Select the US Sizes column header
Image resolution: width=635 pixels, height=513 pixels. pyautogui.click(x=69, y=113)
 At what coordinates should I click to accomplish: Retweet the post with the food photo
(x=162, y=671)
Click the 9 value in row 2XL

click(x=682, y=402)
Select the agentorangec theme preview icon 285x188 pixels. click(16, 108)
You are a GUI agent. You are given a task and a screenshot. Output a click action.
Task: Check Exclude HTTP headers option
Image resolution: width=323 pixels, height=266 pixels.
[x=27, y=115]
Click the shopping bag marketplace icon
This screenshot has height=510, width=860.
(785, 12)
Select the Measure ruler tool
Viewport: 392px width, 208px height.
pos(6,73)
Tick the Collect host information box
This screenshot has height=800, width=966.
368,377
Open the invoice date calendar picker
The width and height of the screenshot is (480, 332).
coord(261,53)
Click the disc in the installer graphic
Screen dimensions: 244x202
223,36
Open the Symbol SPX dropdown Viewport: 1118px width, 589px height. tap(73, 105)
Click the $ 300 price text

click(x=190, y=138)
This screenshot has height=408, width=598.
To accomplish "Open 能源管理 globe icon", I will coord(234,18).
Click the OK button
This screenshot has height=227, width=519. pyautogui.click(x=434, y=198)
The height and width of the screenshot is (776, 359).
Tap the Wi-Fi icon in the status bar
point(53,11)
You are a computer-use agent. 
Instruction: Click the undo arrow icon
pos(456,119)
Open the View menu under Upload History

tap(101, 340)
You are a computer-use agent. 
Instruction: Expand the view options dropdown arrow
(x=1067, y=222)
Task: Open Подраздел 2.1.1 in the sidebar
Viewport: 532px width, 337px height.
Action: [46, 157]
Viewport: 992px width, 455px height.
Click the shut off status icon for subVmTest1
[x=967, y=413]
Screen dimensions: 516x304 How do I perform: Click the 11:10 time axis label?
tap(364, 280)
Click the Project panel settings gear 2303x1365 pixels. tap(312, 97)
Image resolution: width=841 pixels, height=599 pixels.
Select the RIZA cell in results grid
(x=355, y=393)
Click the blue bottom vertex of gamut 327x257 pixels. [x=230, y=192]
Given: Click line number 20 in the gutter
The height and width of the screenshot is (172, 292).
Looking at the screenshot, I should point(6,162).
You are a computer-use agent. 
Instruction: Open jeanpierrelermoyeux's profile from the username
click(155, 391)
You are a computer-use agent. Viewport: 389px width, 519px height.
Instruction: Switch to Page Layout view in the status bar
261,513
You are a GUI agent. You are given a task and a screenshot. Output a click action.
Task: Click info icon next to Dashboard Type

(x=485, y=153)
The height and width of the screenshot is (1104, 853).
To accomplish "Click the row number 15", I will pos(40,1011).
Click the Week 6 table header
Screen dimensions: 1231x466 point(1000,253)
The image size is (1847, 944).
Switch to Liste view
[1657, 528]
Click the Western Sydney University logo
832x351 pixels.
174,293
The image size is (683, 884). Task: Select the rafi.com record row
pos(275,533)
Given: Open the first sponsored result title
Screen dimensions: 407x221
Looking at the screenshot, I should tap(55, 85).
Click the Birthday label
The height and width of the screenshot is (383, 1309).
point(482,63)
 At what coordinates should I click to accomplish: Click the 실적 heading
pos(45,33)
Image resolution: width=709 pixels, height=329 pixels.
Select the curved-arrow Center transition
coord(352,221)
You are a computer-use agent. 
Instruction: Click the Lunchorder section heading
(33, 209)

◆ Objective:
Please rewrite the listing from the line with "The image size is (1847, 944)." through its end, putting "Anniversary" in place of "Birthday" and leaving everything else unchanged.

◆ Answer for this exercise:
The image size is (1847, 944).
Switch to Liste view
[1657, 528]
Click the Western Sydney University logo
832x351 pixels.
174,293
The image size is (683, 884). Task: Select the rafi.com record row
pos(275,533)
Given: Open the first sponsored result title
Screen dimensions: 407x221
Looking at the screenshot, I should tap(55, 85).
Click the Anniversary label
The height and width of the screenshot is (383, 1309).
point(482,63)
 At what coordinates should I click to accomplish: Click the 실적 heading
pos(45,33)
Image resolution: width=709 pixels, height=329 pixels.
Select the curved-arrow Center transition
coord(352,221)
You are a computer-use agent. 
Instruction: Click the Lunchorder section heading
(33, 209)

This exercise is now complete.